Your goal:
Your answer should be the complete set of entries, transcribed exactly.

Materials provided:
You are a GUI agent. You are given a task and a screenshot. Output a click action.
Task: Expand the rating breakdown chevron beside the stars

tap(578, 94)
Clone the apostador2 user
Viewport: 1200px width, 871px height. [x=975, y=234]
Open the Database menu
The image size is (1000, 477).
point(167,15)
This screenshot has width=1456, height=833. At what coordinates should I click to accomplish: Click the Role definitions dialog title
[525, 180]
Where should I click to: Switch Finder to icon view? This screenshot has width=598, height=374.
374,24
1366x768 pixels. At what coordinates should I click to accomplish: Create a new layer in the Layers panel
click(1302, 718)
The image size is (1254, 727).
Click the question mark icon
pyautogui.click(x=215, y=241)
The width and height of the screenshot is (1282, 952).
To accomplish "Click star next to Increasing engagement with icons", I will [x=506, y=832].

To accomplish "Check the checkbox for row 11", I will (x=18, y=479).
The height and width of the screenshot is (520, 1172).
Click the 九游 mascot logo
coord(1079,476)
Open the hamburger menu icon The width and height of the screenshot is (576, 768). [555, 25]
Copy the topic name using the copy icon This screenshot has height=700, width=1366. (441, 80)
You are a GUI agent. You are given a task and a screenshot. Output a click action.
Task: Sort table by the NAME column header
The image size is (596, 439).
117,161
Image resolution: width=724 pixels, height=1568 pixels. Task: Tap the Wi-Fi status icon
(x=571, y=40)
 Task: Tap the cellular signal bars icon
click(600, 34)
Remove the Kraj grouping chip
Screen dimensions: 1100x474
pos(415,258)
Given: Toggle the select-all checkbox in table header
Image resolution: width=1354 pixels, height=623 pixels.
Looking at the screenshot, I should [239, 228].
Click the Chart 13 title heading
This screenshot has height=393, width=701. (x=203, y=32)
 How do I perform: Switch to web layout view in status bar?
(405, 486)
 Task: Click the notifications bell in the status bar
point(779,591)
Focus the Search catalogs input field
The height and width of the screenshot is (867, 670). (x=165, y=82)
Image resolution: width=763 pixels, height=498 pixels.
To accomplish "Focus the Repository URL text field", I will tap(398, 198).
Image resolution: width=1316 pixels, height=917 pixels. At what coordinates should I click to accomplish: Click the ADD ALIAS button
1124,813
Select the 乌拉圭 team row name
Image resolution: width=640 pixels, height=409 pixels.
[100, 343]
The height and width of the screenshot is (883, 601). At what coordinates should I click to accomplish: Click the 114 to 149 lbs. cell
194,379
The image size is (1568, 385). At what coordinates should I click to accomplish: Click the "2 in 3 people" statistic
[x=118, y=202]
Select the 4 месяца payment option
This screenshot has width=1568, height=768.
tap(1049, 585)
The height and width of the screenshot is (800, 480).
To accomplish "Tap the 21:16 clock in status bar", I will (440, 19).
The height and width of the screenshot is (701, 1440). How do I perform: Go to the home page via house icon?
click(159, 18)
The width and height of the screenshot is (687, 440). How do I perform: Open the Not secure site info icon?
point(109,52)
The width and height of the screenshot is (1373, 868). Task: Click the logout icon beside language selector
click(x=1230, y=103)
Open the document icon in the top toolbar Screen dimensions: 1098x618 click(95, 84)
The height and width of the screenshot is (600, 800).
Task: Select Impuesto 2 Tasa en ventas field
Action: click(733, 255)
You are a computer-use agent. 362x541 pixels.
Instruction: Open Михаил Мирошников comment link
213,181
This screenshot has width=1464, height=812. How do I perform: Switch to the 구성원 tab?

Exercise answer:
You are a GUI agent. You are given a task and a screenshot. Output a click action.
Task: Expand the rating breakdown chevron beside the stars

tap(578, 94)
Clone the apostador2 user
Viewport: 1200px width, 871px height. [x=975, y=234]
Open the Database menu
The image size is (1000, 477).
point(167,15)
This screenshot has width=1456, height=833. At what coordinates should I click to accomplish: Click the Role definitions dialog title
[525, 180]
Where should I click to: Switch Finder to icon view? This screenshot has width=598, height=374.
374,24
1366x768 pixels. At what coordinates should I click to accomplish: Create a new layer in the Layers panel
click(1302, 718)
The image size is (1254, 727).
Click the question mark icon
pyautogui.click(x=215, y=241)
The width and height of the screenshot is (1282, 952).
To accomplish "Click star next to Increasing engagement with icons", I will [x=506, y=832].

To accomplish "Check the checkbox for row 11", I will (x=18, y=479).
The height and width of the screenshot is (520, 1172).
Click the 九游 mascot logo
coord(1079,476)
Open the hamburger menu icon The width and height of the screenshot is (576, 768). [555, 25]
Copy the topic name using the copy icon This screenshot has height=700, width=1366. (441, 80)
You are a GUI agent. You are given a task and a screenshot. Output a click action.
Task: Sort table by the NAME column header
The image size is (596, 439).
117,161
Image resolution: width=724 pixels, height=1568 pixels. Task: Tap the Wi-Fi status icon
(x=571, y=40)
 Task: Tap the cellular signal bars icon
click(600, 34)
Remove the Kraj grouping chip
Screen dimensions: 1100x474
pos(415,258)
Given: Toggle the select-all checkbox in table header
Image resolution: width=1354 pixels, height=623 pixels.
Looking at the screenshot, I should [239, 228].
Click the Chart 13 title heading
This screenshot has height=393, width=701. (x=203, y=32)
 How do I perform: Switch to web layout view in status bar?
(405, 486)
 Task: Click the notifications bell in the status bar
point(779,591)
Focus the Search catalogs input field
The height and width of the screenshot is (867, 670). (x=165, y=82)
Image resolution: width=763 pixels, height=498 pixels.
To accomplish "Focus the Repository URL text field", I will tap(398, 198).
Image resolution: width=1316 pixels, height=917 pixels. At what coordinates should I click to accomplish: Click the ADD ALIAS button
1124,813
Select the 乌拉圭 team row name
Image resolution: width=640 pixels, height=409 pixels.
[100, 343]
The height and width of the screenshot is (883, 601). At what coordinates should I click to accomplish: Click the 114 to 149 lbs. cell
194,379
The image size is (1568, 385). At what coordinates should I click to accomplish: Click the "2 in 3 people" statistic
[x=118, y=202]
Select the 4 месяца payment option
This screenshot has width=1568, height=768.
tap(1049, 585)
The height and width of the screenshot is (800, 480).
To accomplish "Tap the 21:16 clock in status bar", I will (440, 19).
The height and width of the screenshot is (701, 1440). How do I perform: Go to the home page via house icon?
click(159, 18)
The width and height of the screenshot is (687, 440). How do I perform: Open the Not secure site info icon?
point(109,52)
The width and height of the screenshot is (1373, 868). Task: Click the logout icon beside language selector
click(x=1230, y=103)
Open the document icon in the top toolbar Screen dimensions: 1098x618 click(95, 84)
The height and width of the screenshot is (600, 800).
Task: Select Impuesto 2 Tasa en ventas field
Action: click(733, 255)
You are a computer-use agent. 362x541 pixels.
Instruction: Open Михаил Мирошников comment link
213,181
This screenshot has width=1464, height=812. How do I perform: Switch to the 구성원 tab?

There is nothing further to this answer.